Die Kälte betäubte mich fast. Vor Augenblicken noch waren wir beinahe bei lebendigem Leibe geröstet worden, jetzt hatte ich das Gefühl, in Bruchteilen von Sekunden von innen heraus zu Eis zu erstarren. Ich schluckte Wasser, kämpfte mich - mehr instinktiv als mit bewußten Bewegungen - an die Oberfläche und hustete qualvoll. Das eisige Wasser saugte das Leben aus meinen Gliedern, so schnell, daß ich spüren konnte, wie meine Muskeln hart und taub und nutzlos wurden.

Eine Welle ergriff mich, hob mich ein Stück hoch und schmetterte mich gegen die Kaimauer. Der Schlag trieb mir die Luft aus den Lungen, aber der Schmerz riß mich auch wieder in die Wirklichkeit zurück und vertrieb für einen Moment den Schleier aus Schwäche und Müdigkeit, der sich um meine Gedanken gelegt hatte.
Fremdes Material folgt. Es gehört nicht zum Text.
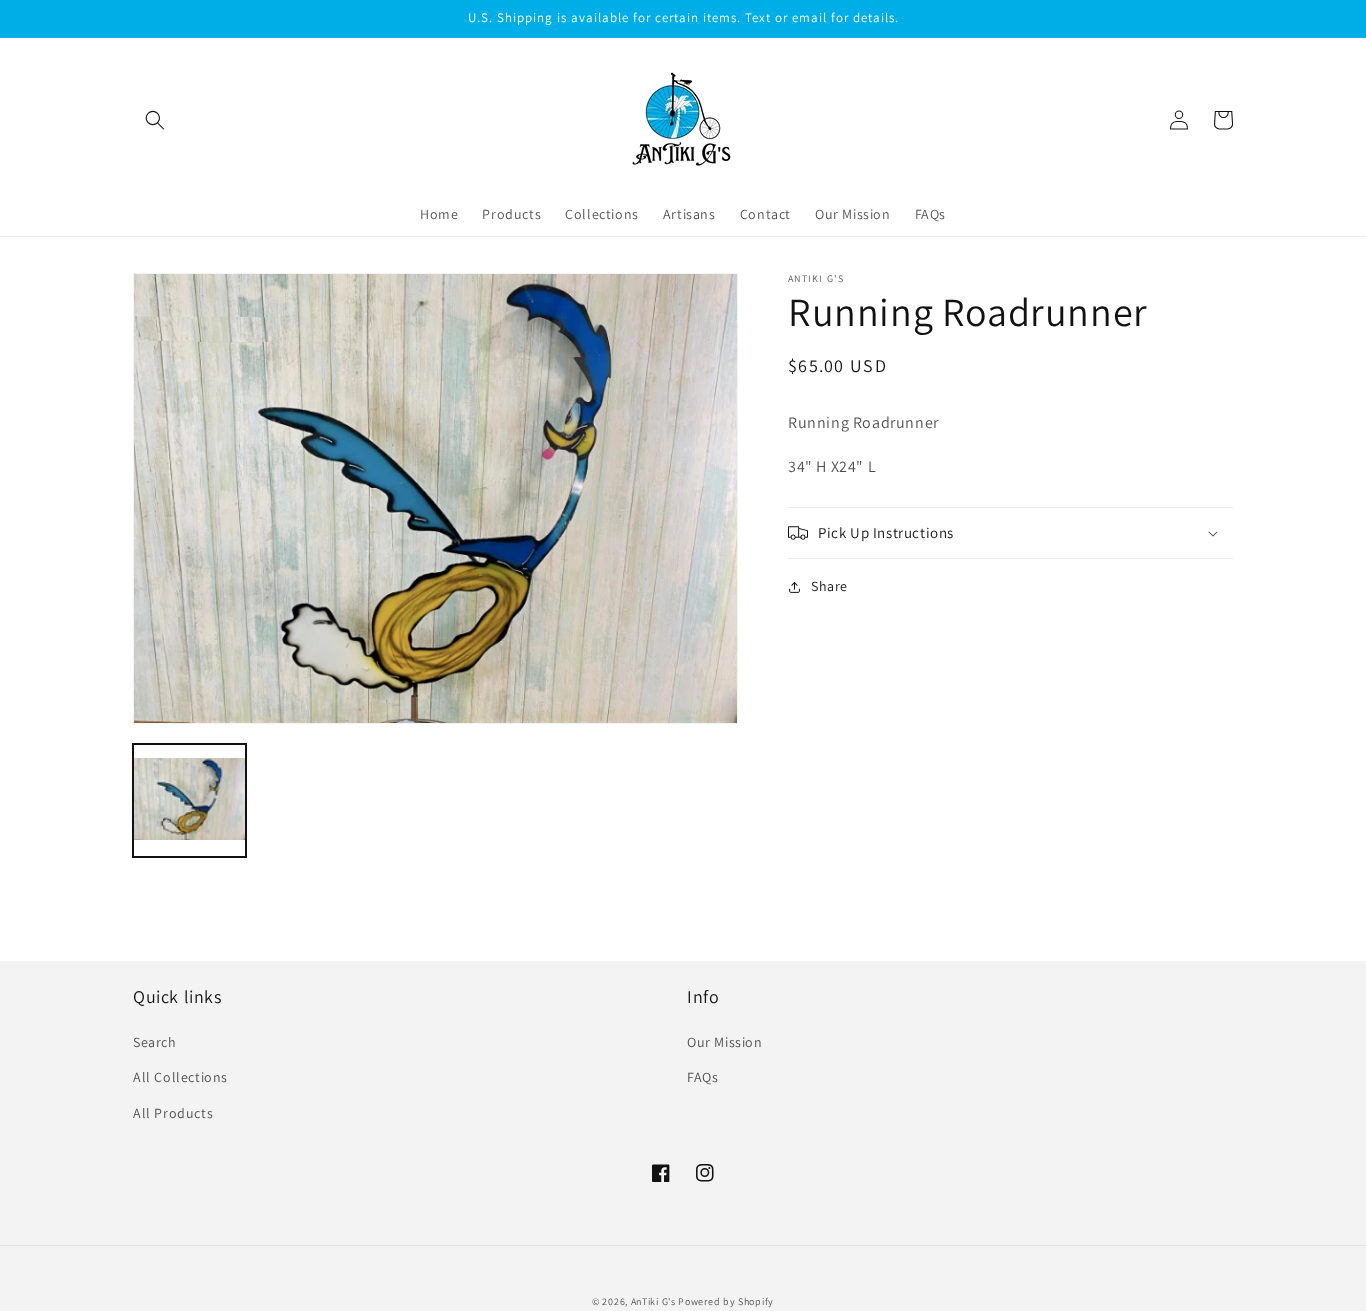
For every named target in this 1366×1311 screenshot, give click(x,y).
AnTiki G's (653, 1301)
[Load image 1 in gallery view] (189, 800)
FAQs (702, 1077)
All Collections (180, 1077)
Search (155, 1042)
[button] (155, 120)
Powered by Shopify (726, 1301)
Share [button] (829, 586)
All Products (173, 1113)
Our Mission (725, 1042)
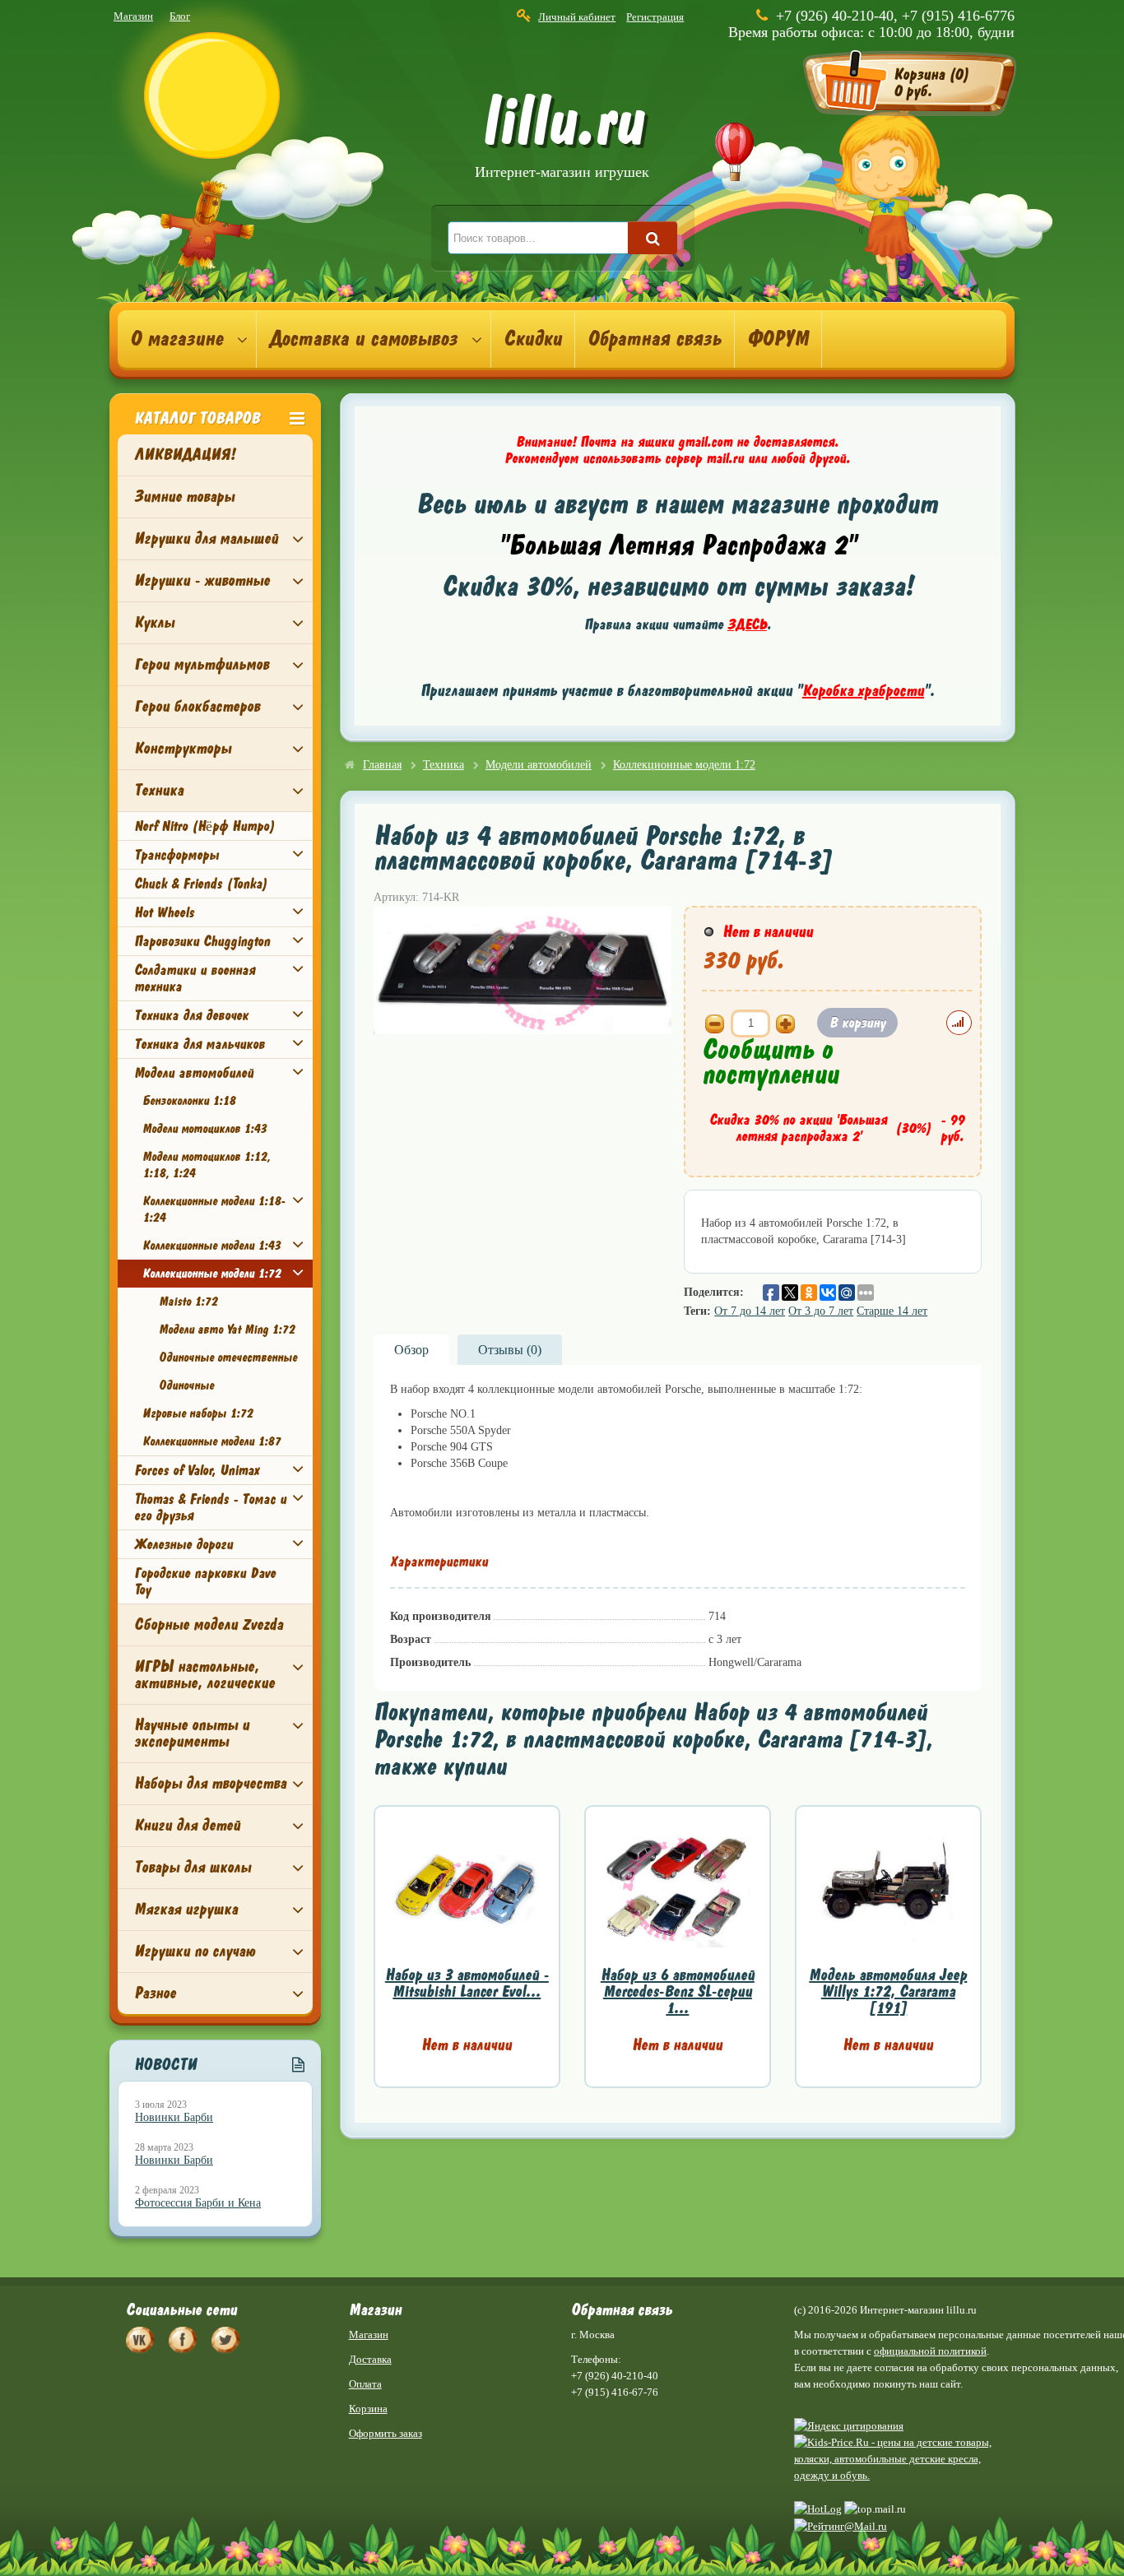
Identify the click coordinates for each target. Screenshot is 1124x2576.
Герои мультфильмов (201, 664)
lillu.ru (562, 138)
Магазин (133, 16)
Wir trieben dicht vor dem Kai, nur wenige Fußbreit von dem brennenden Boot entfernt. Eine dichtgedrängte Menschenmenge säumte den Kai; Steine und andere Wurfgeschosse flogen zu uns herunter, und ich sah, wie Rowlf getroffen wurde.

»Verbrennt sie!« brüllte die Menschenmenge. »Verbrennt die Hexer! Tötet sie!«

Der Hagel von Wurfgeschossen verstärkte sich.

Und dann sah ich etwas, das mir schier das Blut in den Adern gerinnen ließ.

Drei, vier Männer rollten unter dem johlenden Beifall der anderen ein Faß herbei. Eine Axt wurde geschwungen und traf krachend auf das dünne Blech - und ein breiter Strom goldgelben Petroleums ergoß sich ins Wasser des Hafenbeckens!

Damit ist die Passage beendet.